But the 1st Company had hardly marched fifty paces before they heard the General’s angry and impatient voice exclaim—

“What the deuce is this? Halt with the company. Halt, halt! Come here to me, Captain. Tell me, sir, what in the name of goodness that is supposed to represent. Is it a funeral or a torch procession? Say. March in three-time. Listen, sir, we’re not living in the days of Nicholas, when a soldier served for twenty-five years. How many precious days have you wasted in practising this corps de ballet? Answer me.”

Osadchi stood gloomy, still and silent before his angry chief, with his drawn sabre pointing to the ground. The General was silent for an instant, and then resumed his harangue with an expression of sorrow and irony in his voice—

“By this sort of insanity you will soon succeed in extinguishing the last spark of life in your soldiers. Don’t you think so yourself? Oh, you luckless ghosts from Ivan the Cruel’s days! But enough of this. Allow me instead to ask you, Captain, the name of this young lad.”

“Ignati Mikhailovich, your Excellency,” replied Osadchi in the dry, sepulchral, regulation voice.

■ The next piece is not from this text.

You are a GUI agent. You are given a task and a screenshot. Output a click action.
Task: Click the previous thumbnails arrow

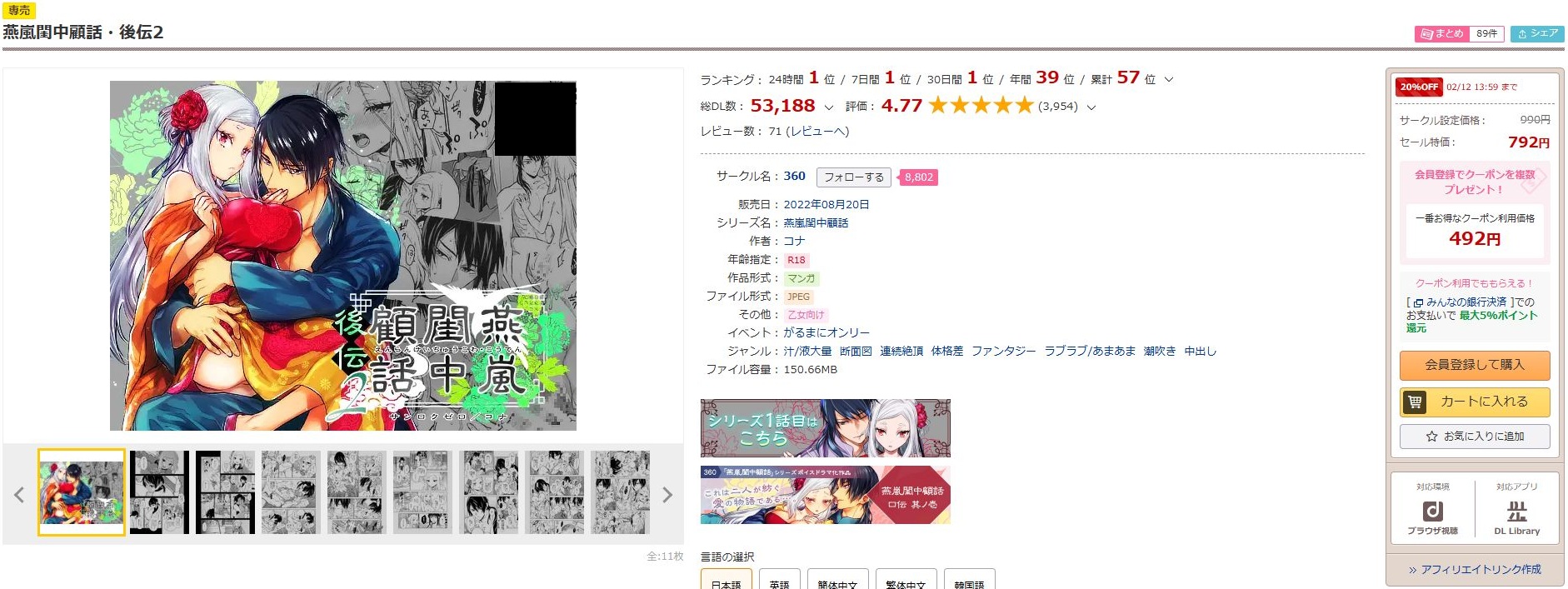pyautogui.click(x=19, y=495)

“Well and good. But what do you know about him? Is he a bachelor, or has he a wife and children? Perhaps he has some trouble at home? Or he is very poor? Answer me.”

“I can’t say, your Excellency? I have a hundred men under my command. It is hard to remember all about them.”

“Hard to remember, did you say?” repeated the General in a sad and serious voice. “Ah, gentlemen, gentlemen. You must certainly know what the Scripture says: ‘Do not destroy the soul,’ and what are you doing? That poor, grey, wretched creature standing there, may, perhaps, some day, in the hour of battle, protect you by his body, carry you on his shoulders out of a hail of bullets, may, with his ragged cloak, protect you against snow and frost, and yet you have nothing to say about him, but ‘I can’t say!’”

In his nervous excitement the General pulled in the reins and shouted over Osadchi’s head, in an angry voice, to the commander of the regiment—

“Colonel, get this company out of my way. I have had enough. Nothing but marionettes and blockheads.”